There is a difference between the Bullock and the instant case because here the defendants did sell all the elements of the completed patented combination, put them together, used them in testing, and then separated them merely within a single package for sale within this country and exportation.

In Computing Scale Co. v. Toledo Computing Scale Co., 279 F. 648, 678 (C.C.A. 7), certiorari denied 257 U.S. 657, 42 S. Ct. 184, 66 L. Ed. 420, the patented claim was for a cylinder scale consisting of several parts. "No completed cylinder scale nor completed cylinder was ever shipped to Canada. Some parts were manufactured in Canada, and some were made here and shipped there; but the parts were there assembled into completed scales [in Canada] and there delivered to Canadian users." 279 F. 648, at page 678. In the instant case the invention is defined as a combination of vacuum tubes with circuits. Defendants may not be relieved of infringement merely because the tube electrodes are physically disconnected from the circuits at the moment of sale. Cf. Spirella Co. v. Nubone Corset Co., 180 F. 470, 473 (C.C. Pa.); Strobridge v. Lindsay, Sterritt & Co., 6 F. 510 (C.C. Pa.). We hold, therefore, that on this record there is infringement by the sale of the combination as described.

The testing process was held below to be an infringing use from the time certain noninfringing uses were developed. The testing was a commercial use of the completed combination of the patents "just as it is to be used by the ultimate purchasers," even though the receivin waves and musical tone were generated in a laboratory rather than at a distant transmitting station. It is enough that it was necessary to assemble the tubes and the receiver and to use them as a complete combination of the patent in suit. The tests were made to see if they were marketable -- a commercial and hence an infringing use. Cimiotte Unhairing Co. v. Derboklow, 87 F. 997 (C.C.N.Y.)

Bu the defendants argue that in purchasing the tubes in the open market from the plaintiffs' licensee they acquired an implied license to assemble and test the complete superheterodyne receiver. It is further observed that these tubes are "primarily designed" for the use complained of. But the existence of other uses and the notice accompanying the sale of each tube negative the grant of any license. General Electric Co. v. Continental Lamp Works, Inc., 280 F. 846 (C.C.A. 2). Edison Electric Co. v. Peninsular Light Co., 101 F. 831 (C.C.A. 6), is to be distinguished since the elements of estoppel -- the controlling test -- were clearly displayed.

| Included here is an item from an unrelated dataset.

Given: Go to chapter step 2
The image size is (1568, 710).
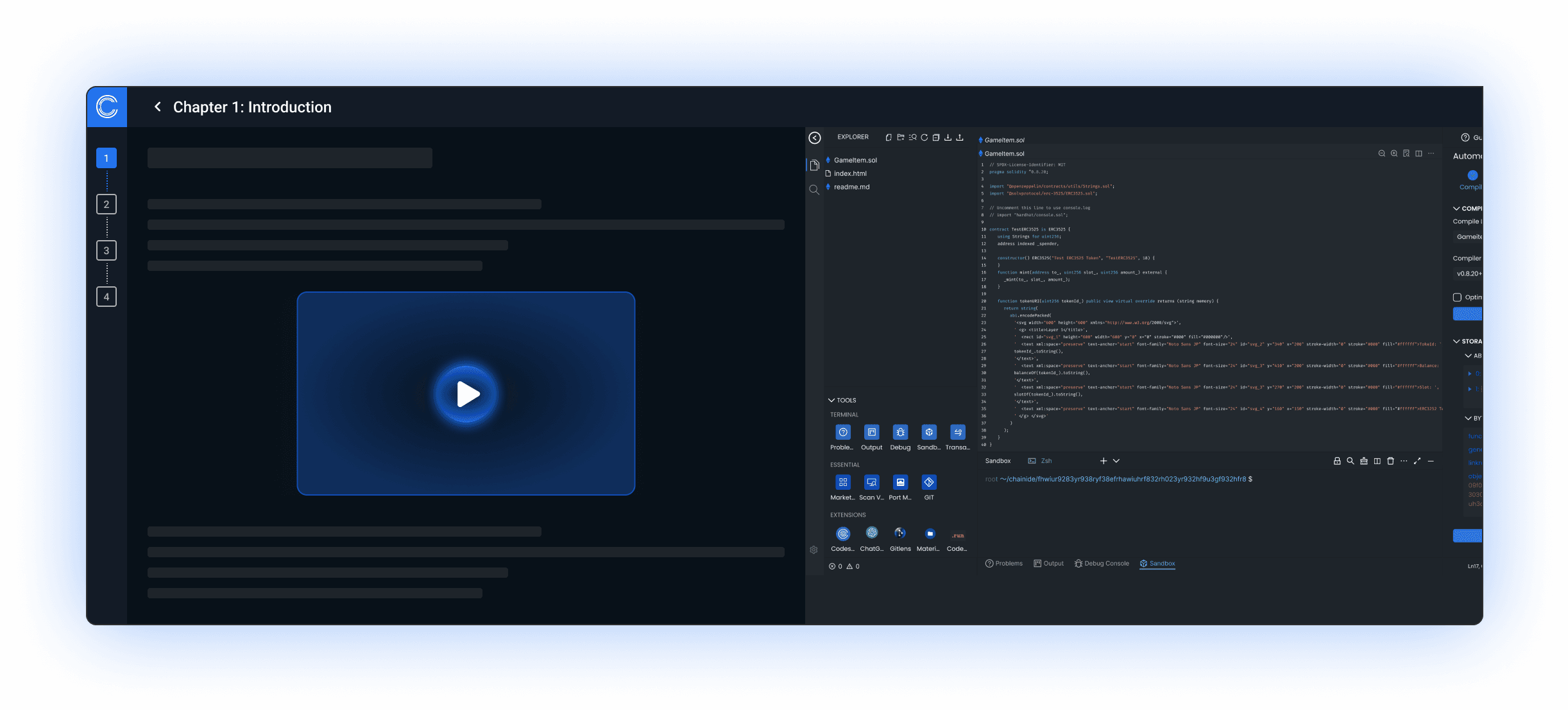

A mere sale imports no license except where the circumstances plainly indicate that the grant of a license was inferred. It is not sufficient that these tubes were primarily designed for the use to which objection is made. The tubes could be used to replace others which had been sold by licensees; the Pilot Radio Corporation and the Stromberg Carlson Tel. Mfg. Company had noninfringing uses. Besides, the notices that the "tubes are to be used in systems already licensed for use" are explicit and clear. We recognized the effect of such notices in General Electric Co. v. Continental Lamp Works, Inc. The use of the tubes was an infringement at all times.

Decree modified.

SWAN, Circuit Judge (dissenting in part).

In holding that the sale in this country of the disassembled parts of the invention for assembly and use abroad is a direct infringement, I think we overrule our prior decision in Radio Corporation v. Andrea, 79 F.2d 626. Unless and until that opinion shall be declared wrong by the Supreme Court, I should prefer to abide by it. In other respects I agree with the present opinion.